*TEXT TO READ*
:::
The novelty of this paper is the development of a continuous k-norm-based model which is obtained as the continuous relaxation of a MINLP problem. The objective function comes out to be nonconvex, in particular of the Difference-of-Convex (DC) type, thus our approach is closer to the trimmed LASSO [9] than to the SLOPE method [5, 11]. Other DC-like approaches are presented in [23, 38, 52].

The remainder of the article is organized as follows. In Sect. 2 we summarize the properties of vector k-norms, and we introduce a couple of MINLP reformulations of the \(\ell _0\)-regularization problem (\(\textrm{SOP}\)). In Sect. 3 we consider the continuous relaxations of both such reformulations, and we focus in Sect. 4 to the one based on vector k-norm, which consists of a DC (Difference of Convex) optimization problem. In Sect. 5 we cast the SVM-based Feature Selection problem into our sparse optimization setting. Finally, in Sect. 6 we report on the computational experience, obtained on some benchmark datasets for binary classification, of both relaxed MINLP reformulations, highlighting the role of k-norms in increasing sparsity levels of the solutions.

Notation Vectors are represented in lower-case bold letters, with \(\textbf{e}\) and \(\textbf{0}\) representing vectors with all the elements equal to one and to zero, respectively. The inner product of vectors \(\textbf{x}\) and \(\textbf{y}\) is denoted by \(\textbf{x}^\top \textbf{y}\). Given any vector in \(\mathbb {R}^n\), say \(\textbf{x} = (x_1,\ldots ,x_n)^\top \), we denote the \(\ell _p\)-norm, with \(1\le p < +\infty \), and the \(\ell _\infty \)-norm, respectively, by

$$\begin{aligned} \Vert \textbf{x}\Vert _p \triangleq \left( \sum _{j=1}^{n} |x_j|^p\right) ^{1/p} \qquad \textrm{and} \qquad \Vert \textbf{x}\Vert _\infty \triangleq \max \Big \{|x_j|:\, j \in \{1,\ldots ,n\}\Big \}. \end{aligned}$$

Furthermore, we recall the definition of the \(\ell _0\)-norm

$$\begin{aligned} \Vert \textbf{x}\Vert _0 \triangleq \Big | \Big \{i : \, x_i \ne 0, \, i \in \{1,\ldots , n\} \Big \}\Big |, \end{aligned}$$

and some of its relevant properties:

  1. (i)
:::
*INFORMATION SHOWN*
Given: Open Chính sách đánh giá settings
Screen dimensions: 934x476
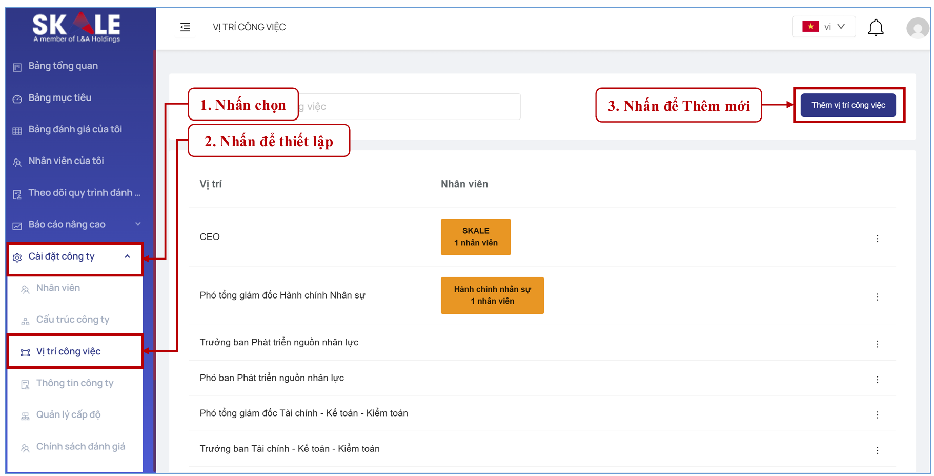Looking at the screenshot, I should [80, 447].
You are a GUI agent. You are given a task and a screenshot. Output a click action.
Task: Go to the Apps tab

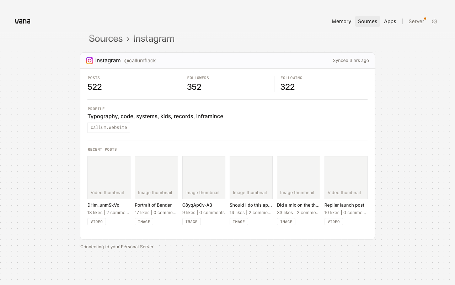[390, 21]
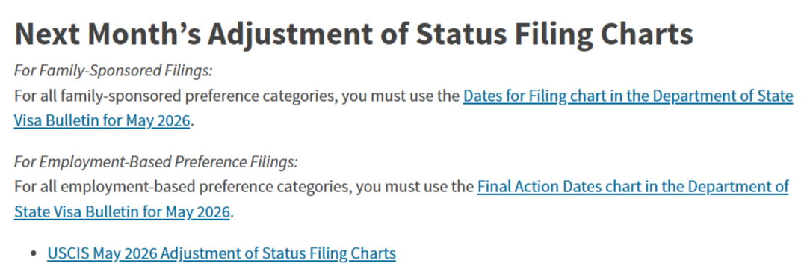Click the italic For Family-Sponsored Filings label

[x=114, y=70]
:::
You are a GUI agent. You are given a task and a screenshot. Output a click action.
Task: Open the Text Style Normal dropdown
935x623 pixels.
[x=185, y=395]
:::
*PARTS OF THE EXERCISE*
A. According to the k-norm excerpt, why is the authors' approach closer to the trimmed LASSO than to the SLOPE method? Answer in one to three sentences.
B. From the k-norm excerpt, write out word for word the passage that starts at the words "The novelty of" and ends after the words "[23, 38, 52].".
The records are separate material from the k-norm excerpt.

*CORRECT ANSWERS*
A. The objective function of their continuous k-norm-based model is nonconvex, specifically of the Difference-of-Convex (DC) type. That is why the approach is closer to the trimmed LASSO than to the SLOPE method.

B.
The novelty of this paper is the development of a continuous k-norm-based model which is obtained as the continuous relaxation of a MINLP problem. The objective function comes out to be nonconvex, in particular of the Difference-of-Convex (DC) type, thus our approach is closer to the trimmed LASSO [9] than to the SLOPE method [5, 11]. Other DC-like approaches are presented in [23, 38, 52].